■ **WHAT THIS TASK INVOLVES**:
Please restate word for word each line from the one containing "This screenshot has height=732, width=2495." to the last line of the records below, and drop the pictures.

[Stored data entries]
# # #
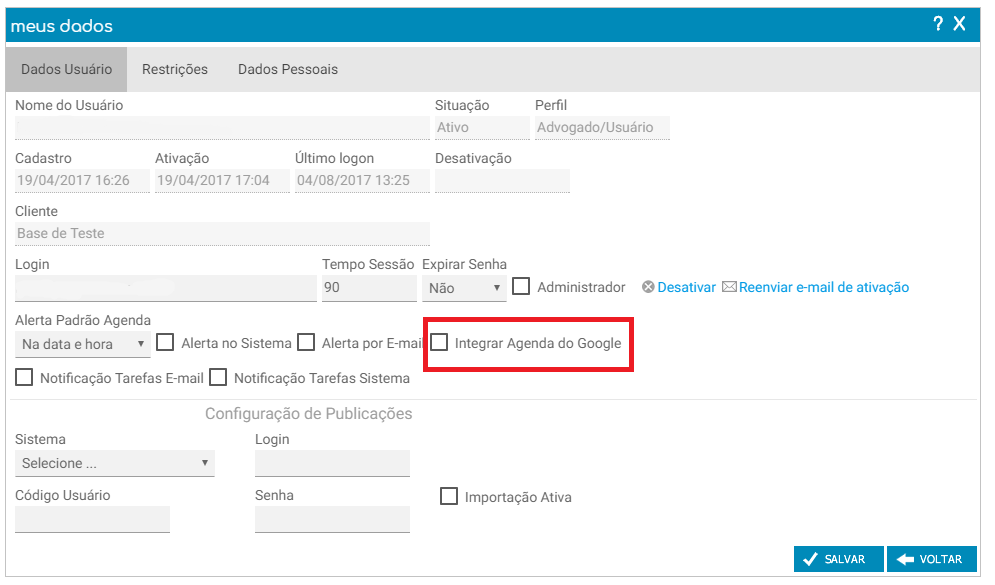The height and width of the screenshot is (585, 995).
Task: Open the Expirar Senha dropdown
Action: pos(464,288)
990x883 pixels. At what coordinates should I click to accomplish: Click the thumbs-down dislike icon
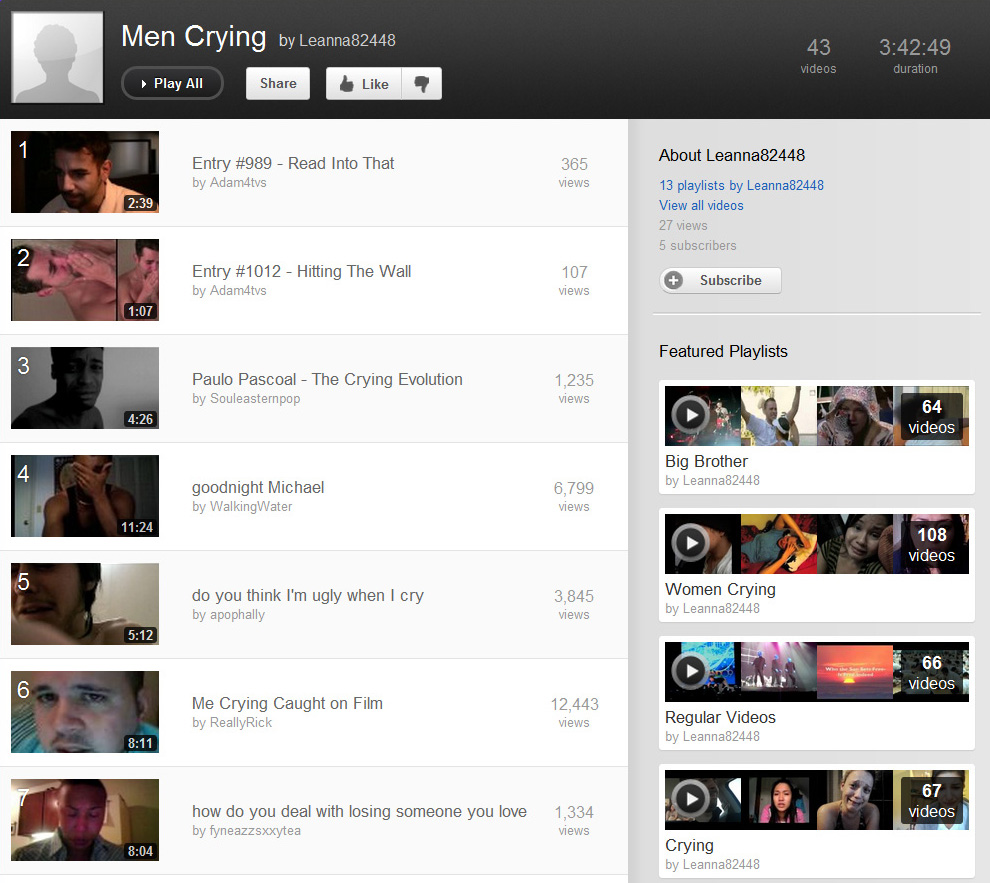coord(421,84)
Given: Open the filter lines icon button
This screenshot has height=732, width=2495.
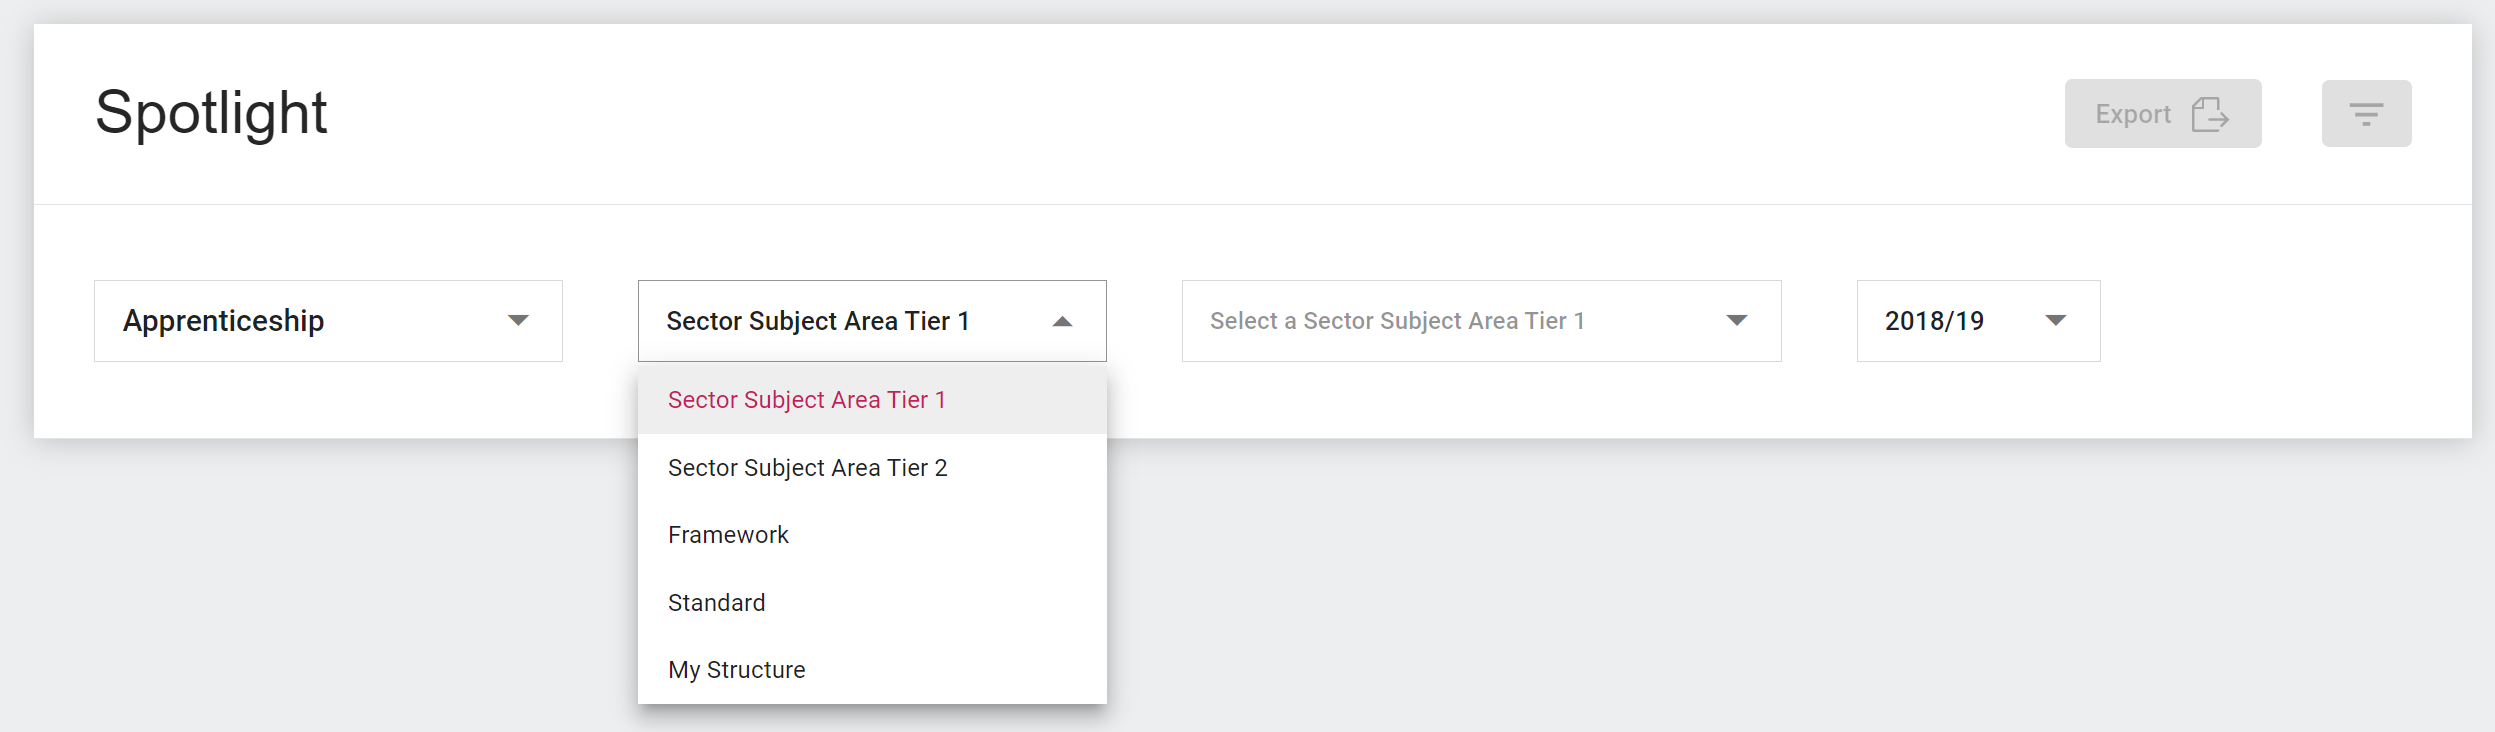Looking at the screenshot, I should 2365,114.
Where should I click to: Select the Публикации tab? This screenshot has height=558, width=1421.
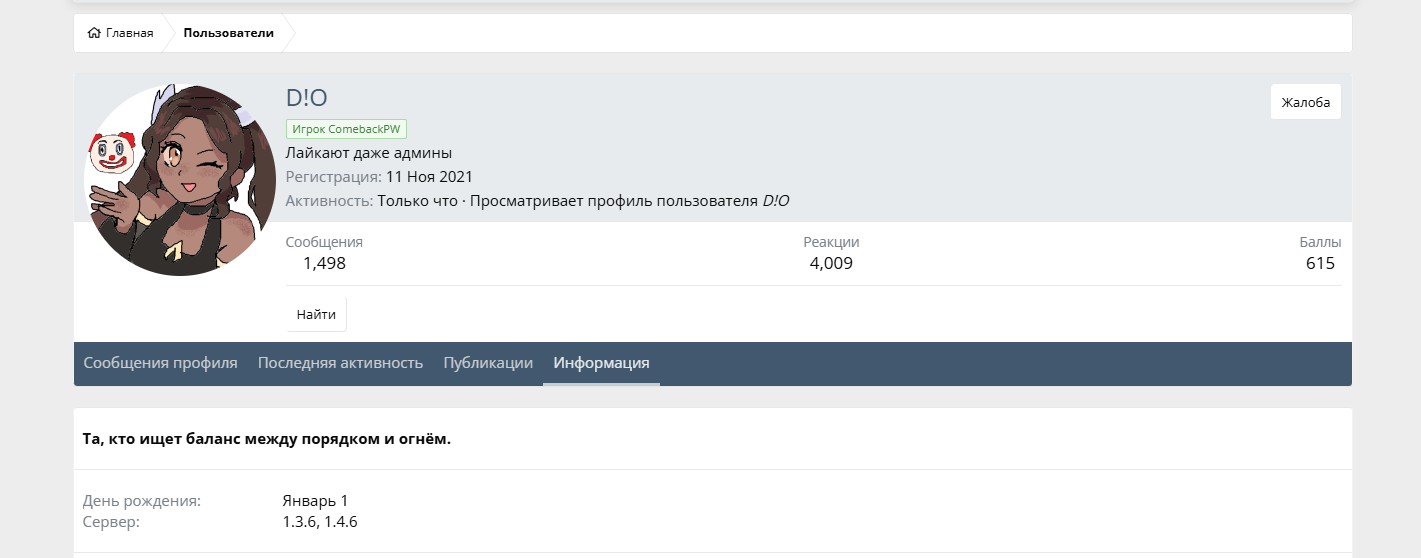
# # #
■ **TASK SOLUTION**:
This screenshot has height=732, width=2495.
Looking at the screenshot, I should 2365,114.
Where should I click to: Select the Публикации tab? This screenshot has height=558, width=1421.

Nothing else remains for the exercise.